Je n’aime pas passer par là. Ce matin, mon travail m’a obligé à emprunter la chaussée le long de laquelle le vieux stade a été démoli, il y a vingt ans. Un complexe cinématographique se dresse, carré, bétonné, en lieu et place des gradins crénelés où mes amis et moi avons piétiné de passion, chaque dimanche.

Le bruit mat du cuir frappé par les crampons est devenu étranger à mes oreilles. Je ne me rends plus autour des terrains. Je ne suis pas davantage capable de regarder un match entier à la télévision. Je m’y ennuie. Qu’est-ce qui a changé ? Moi ou le monde ?

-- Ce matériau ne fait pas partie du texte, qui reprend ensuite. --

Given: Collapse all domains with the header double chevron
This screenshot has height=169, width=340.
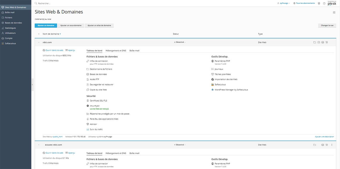Looking at the screenshot, I should [39, 34].
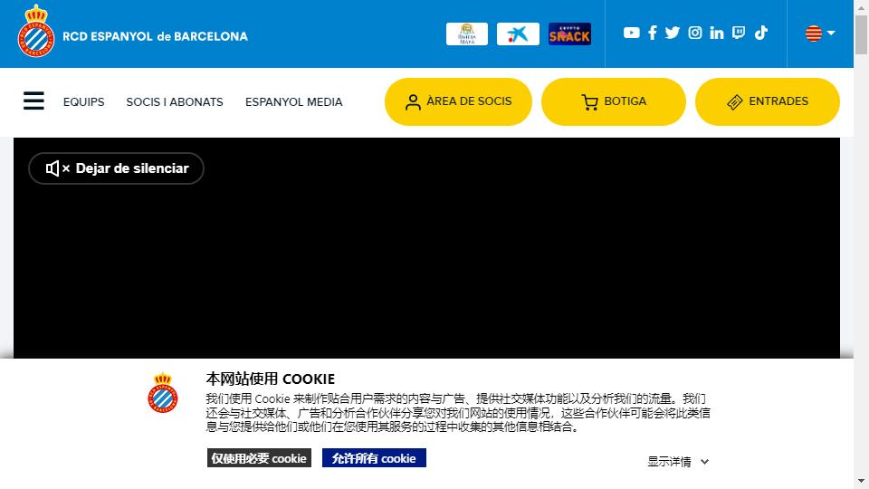Image resolution: width=869 pixels, height=489 pixels.
Task: Open the Twitch social icon
Action: pyautogui.click(x=739, y=33)

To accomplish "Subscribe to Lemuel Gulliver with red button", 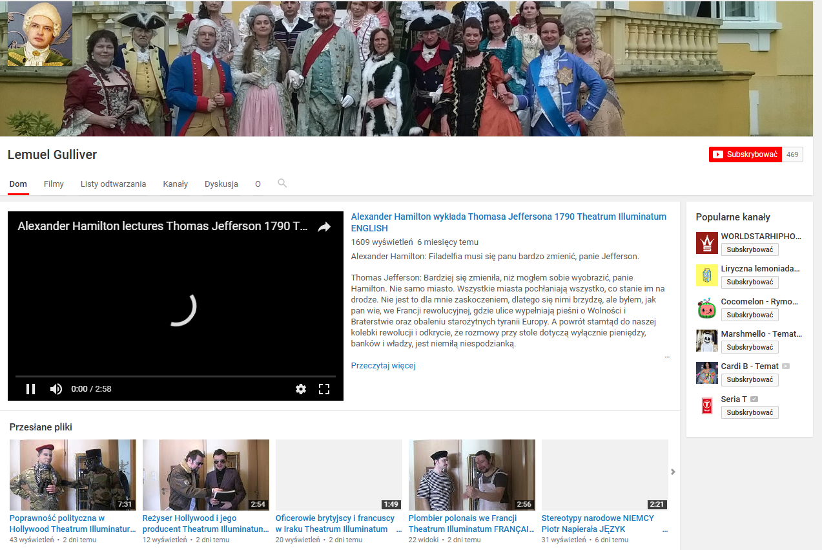I will click(x=745, y=154).
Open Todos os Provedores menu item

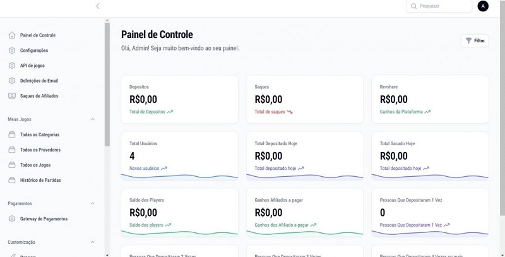(x=40, y=150)
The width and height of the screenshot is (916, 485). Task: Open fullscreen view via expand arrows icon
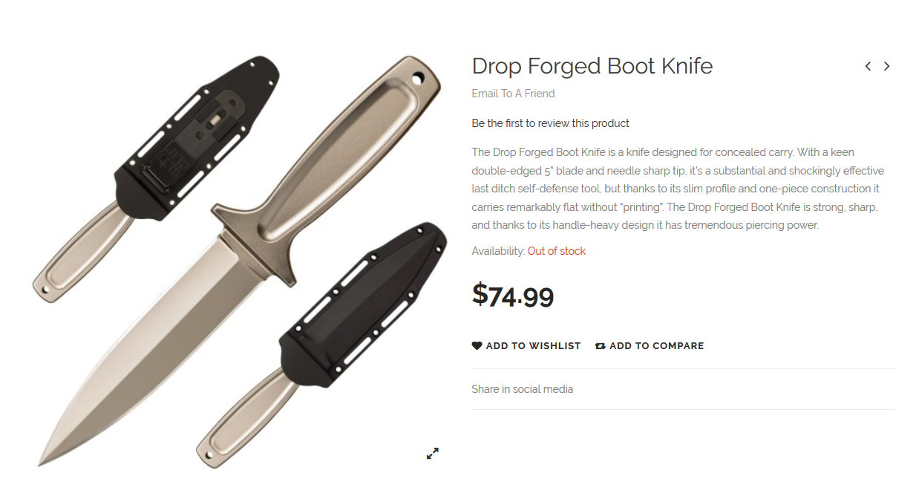(433, 453)
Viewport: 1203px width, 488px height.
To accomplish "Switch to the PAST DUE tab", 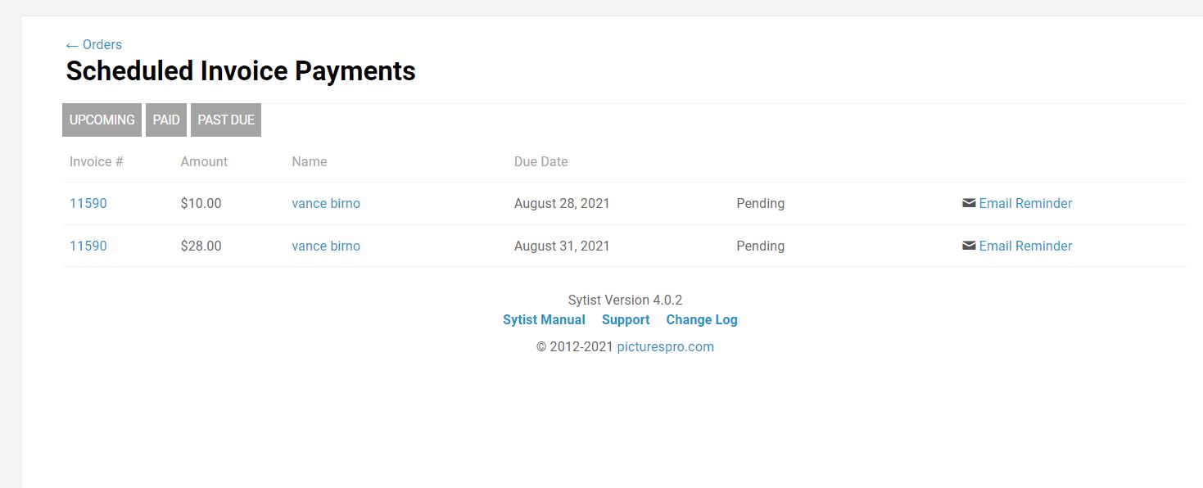I will tap(226, 120).
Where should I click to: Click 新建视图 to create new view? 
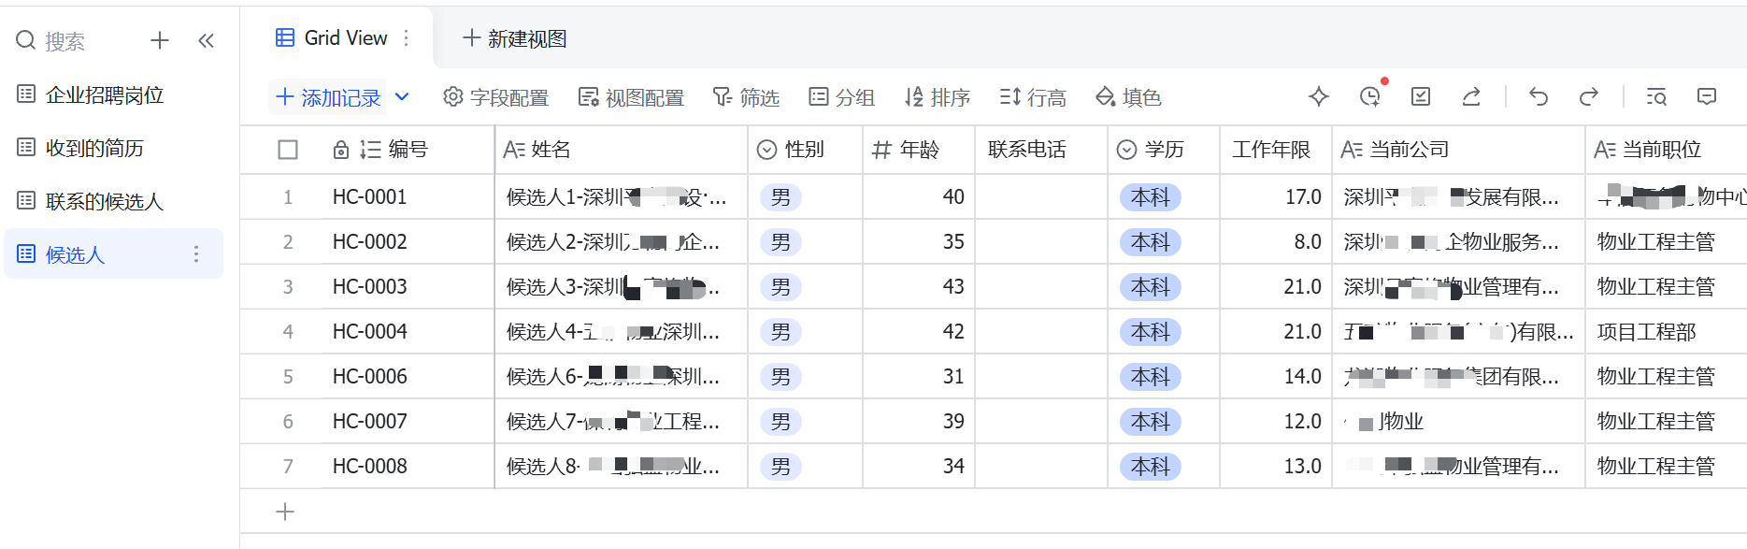click(515, 38)
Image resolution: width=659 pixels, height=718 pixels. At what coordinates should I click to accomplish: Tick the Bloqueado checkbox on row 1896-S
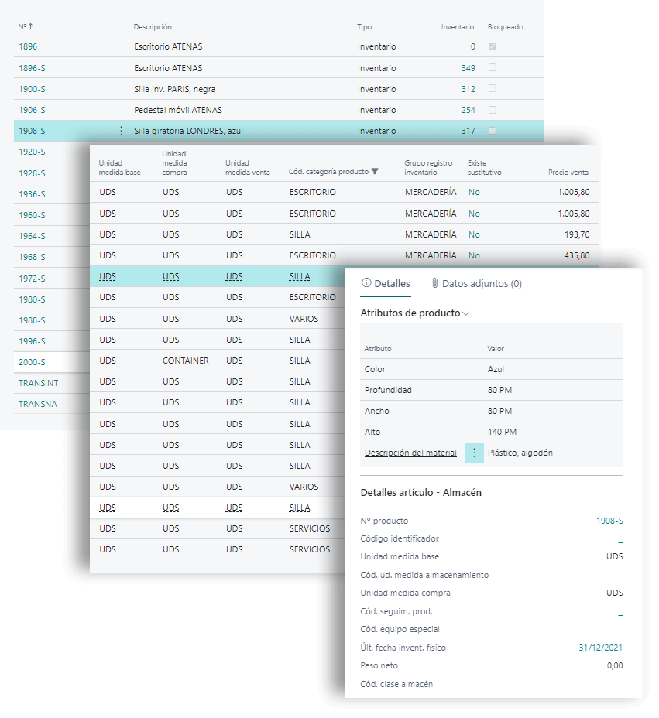pos(493,68)
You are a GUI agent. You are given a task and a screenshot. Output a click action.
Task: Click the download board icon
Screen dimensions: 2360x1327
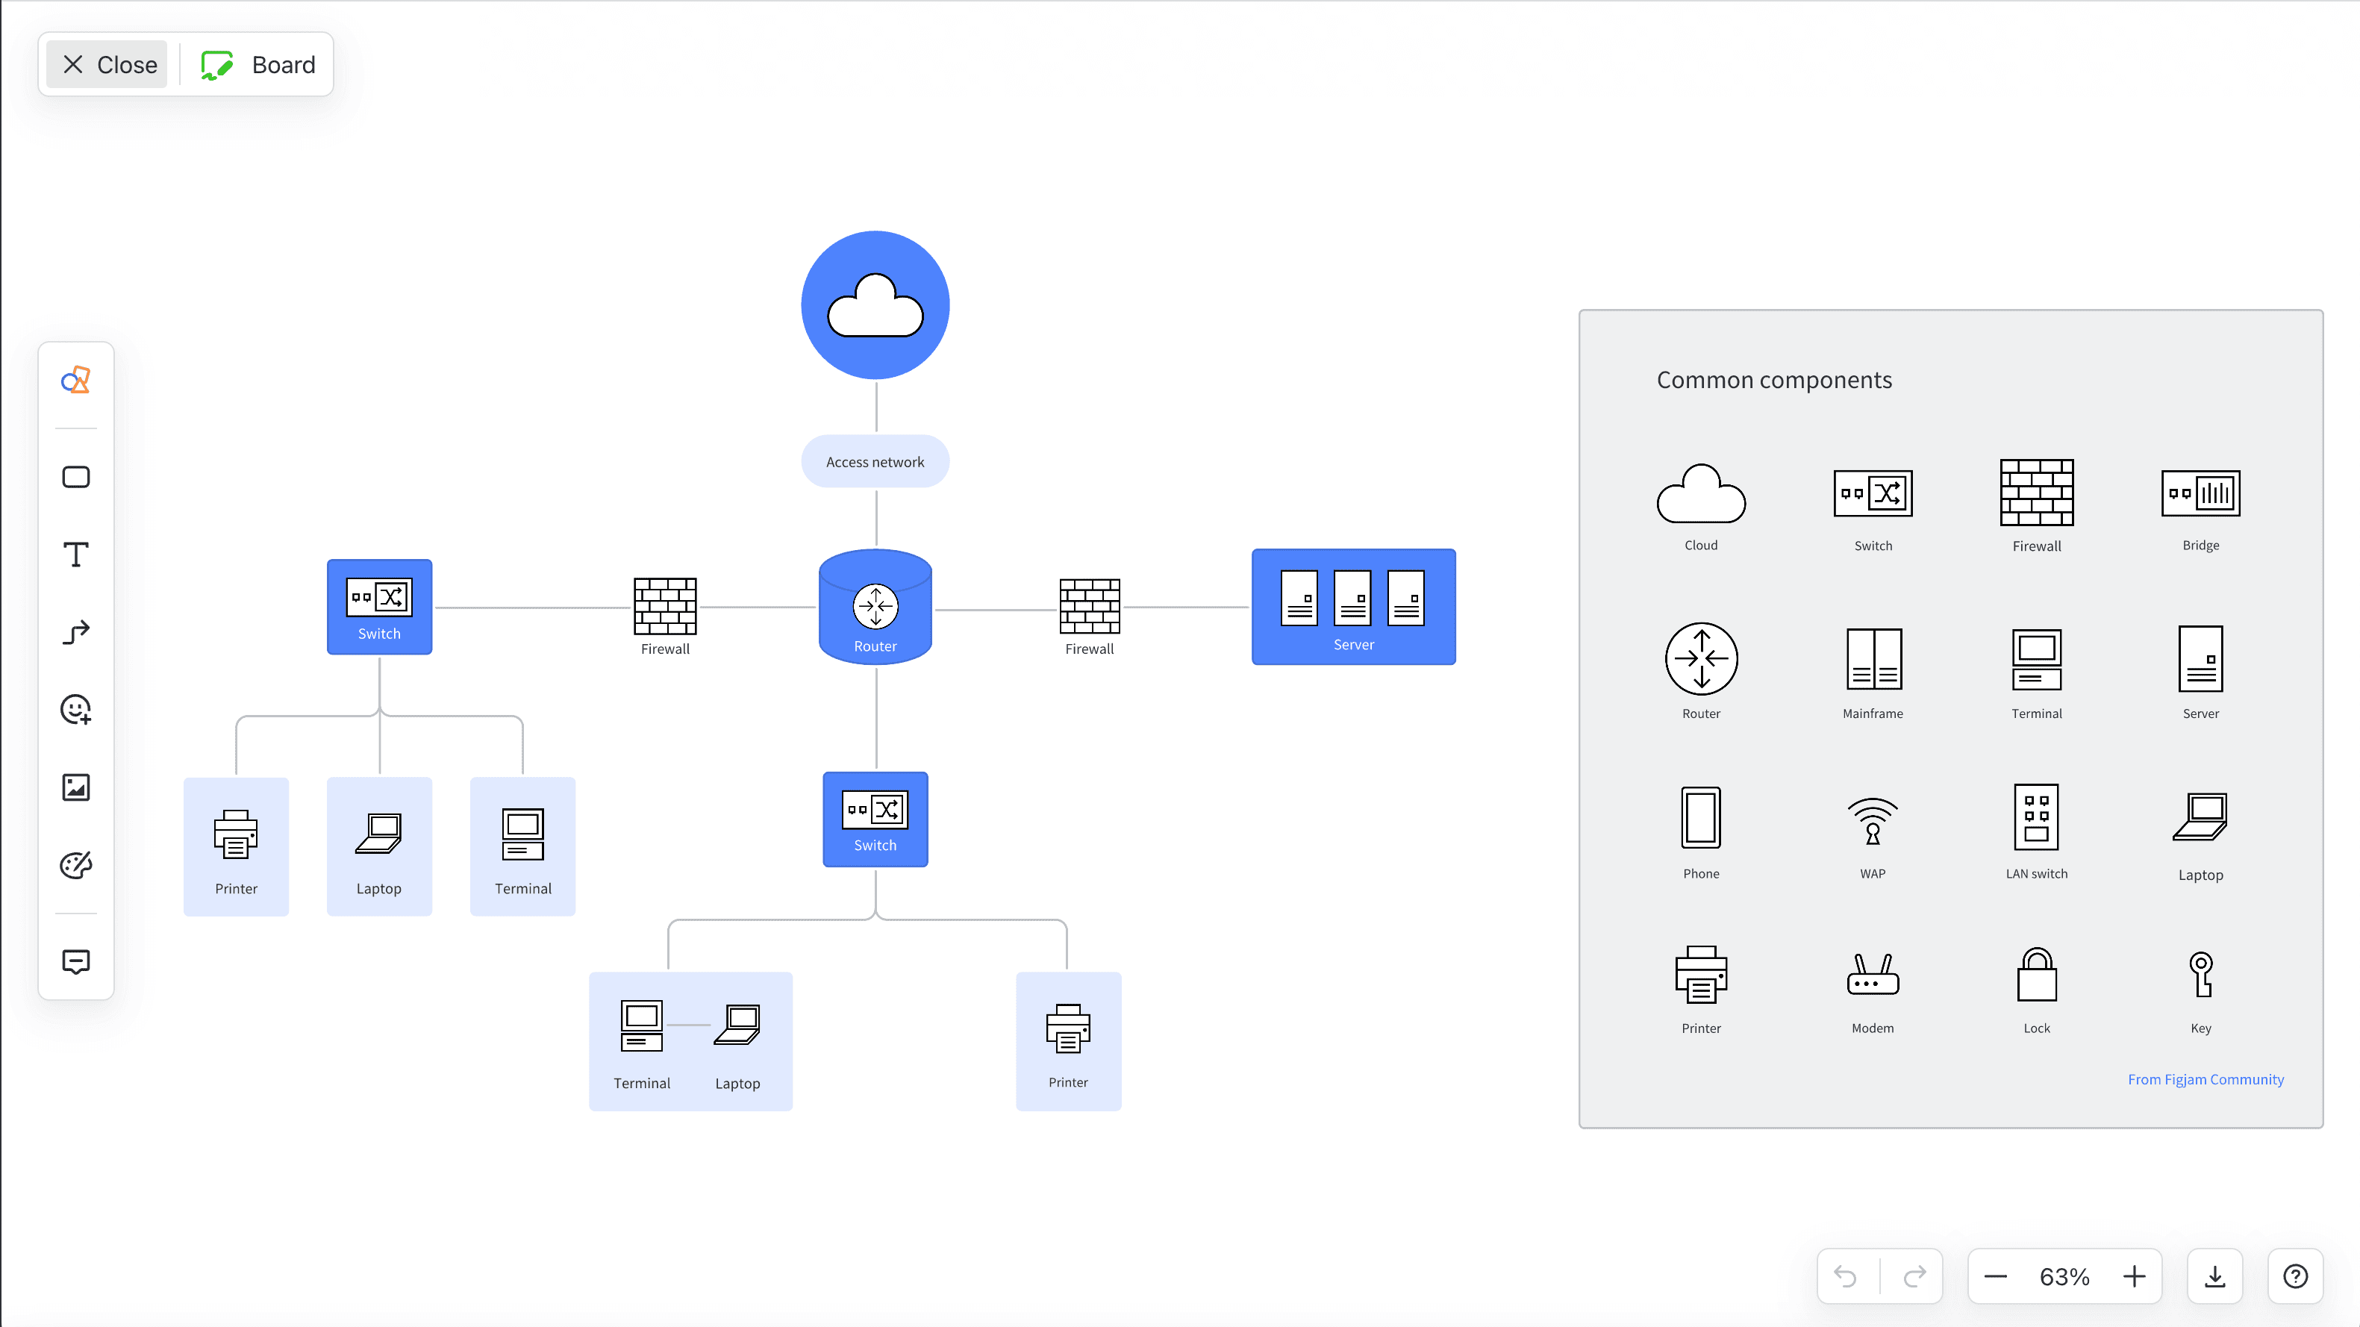[x=2214, y=1277]
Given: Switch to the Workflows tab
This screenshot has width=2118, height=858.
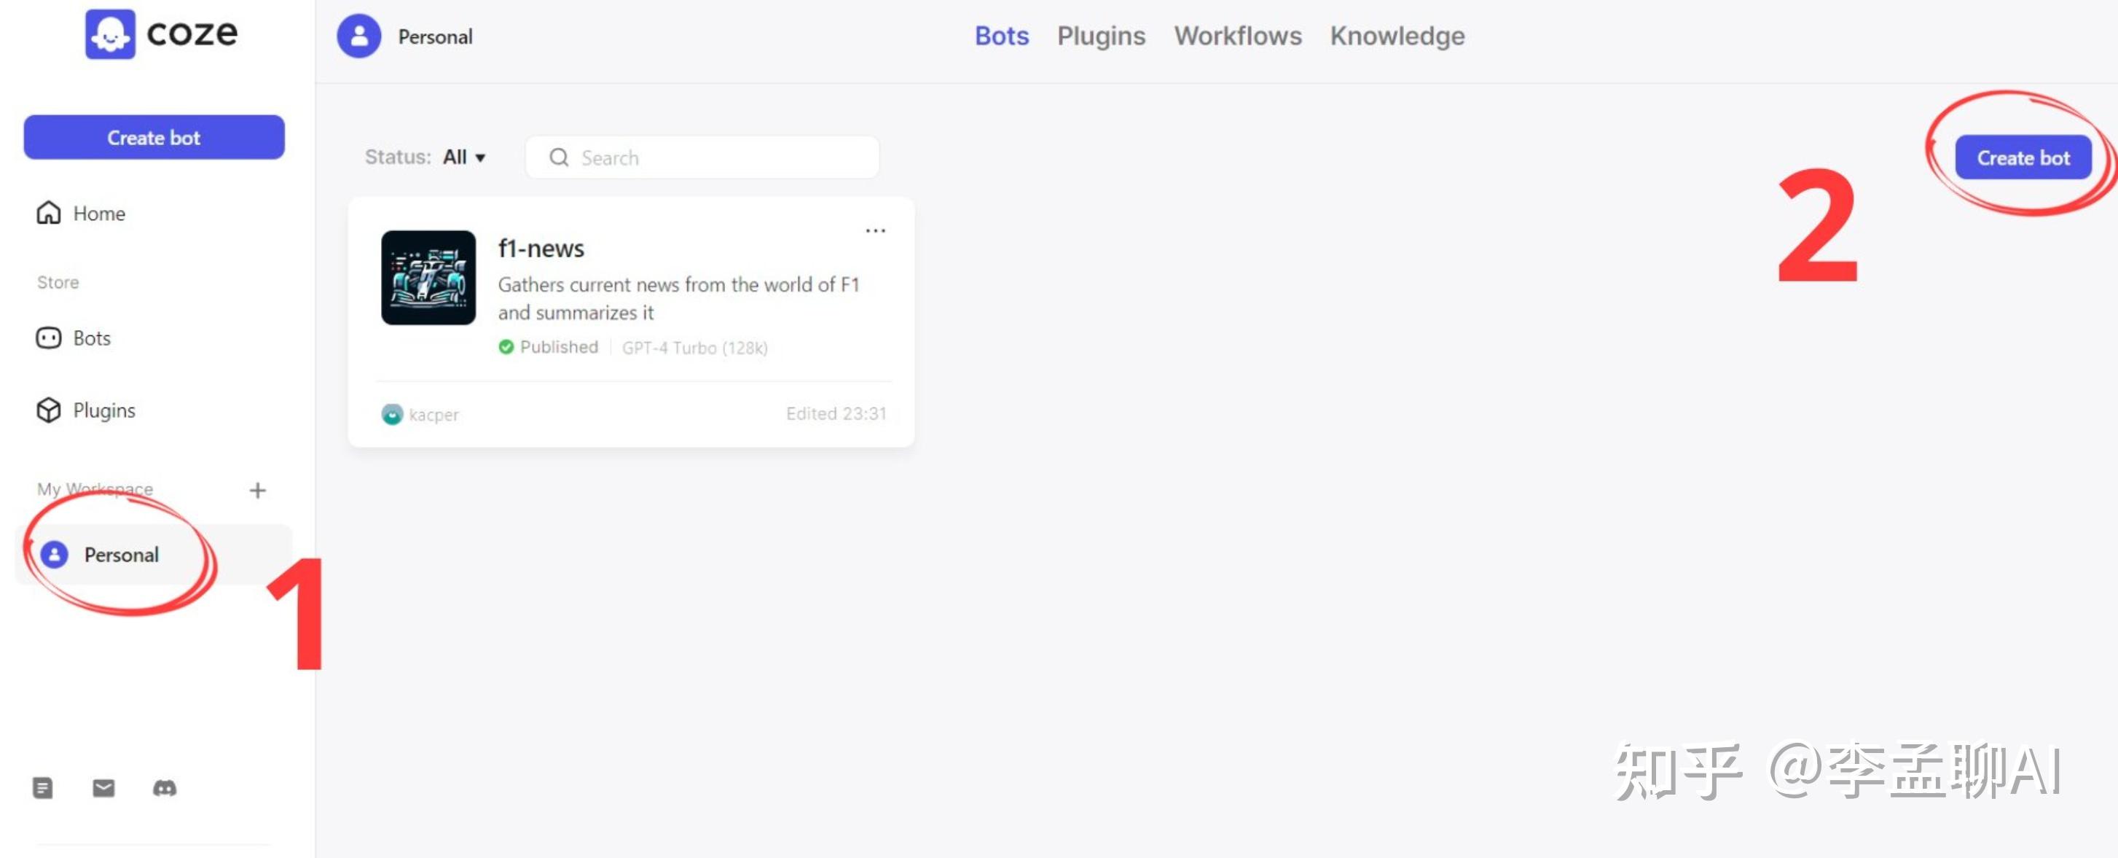Looking at the screenshot, I should (x=1237, y=36).
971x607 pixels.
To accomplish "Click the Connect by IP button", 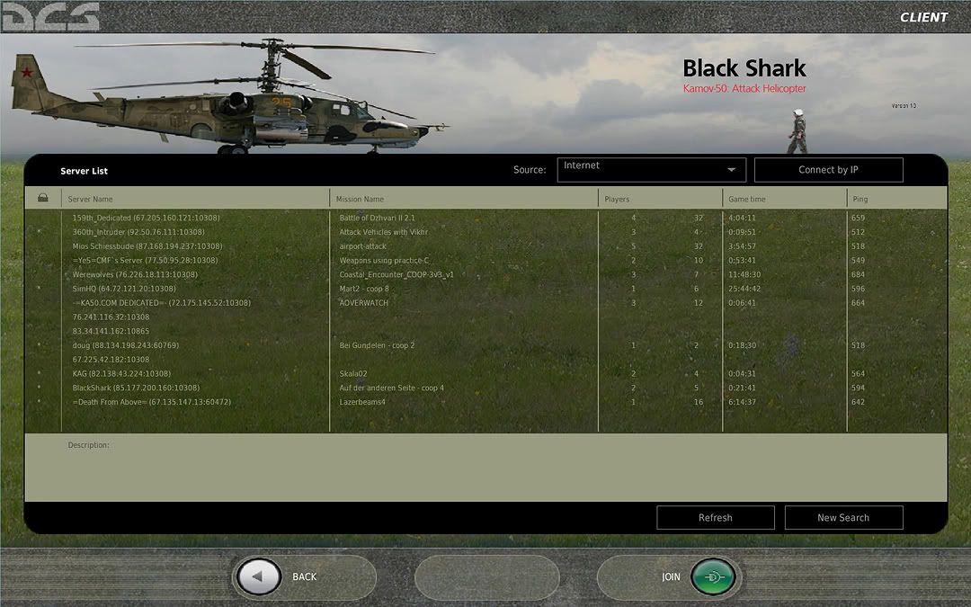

Il m’est ainsi impossible d’aller faire des courses moi-même au supermarché. Je demande à Myriam de s’en charger. Tous les produits exotiques qui échouent de la terre entière dans les rayons m’énervent. Les fruits étaient-ils si agressifs quand je me promenais avec maman dans les allées du Delhaize ? Elle achetait sans faute le steak quotidien qui nourrissait sa petite famille. « La viande, ça rend fort. ». Aujourd’hui, je m’en défie. Trop gras, trop protéiné, trop ceci, trop cela. J’ai perdu mon instinct carnivore. Je me suis mis au rythme bio, comme tout le monde. Sans m’en apercevoir. Le plaisir de mordre dans la chair rouge a laissé place à un masticage de bovidé.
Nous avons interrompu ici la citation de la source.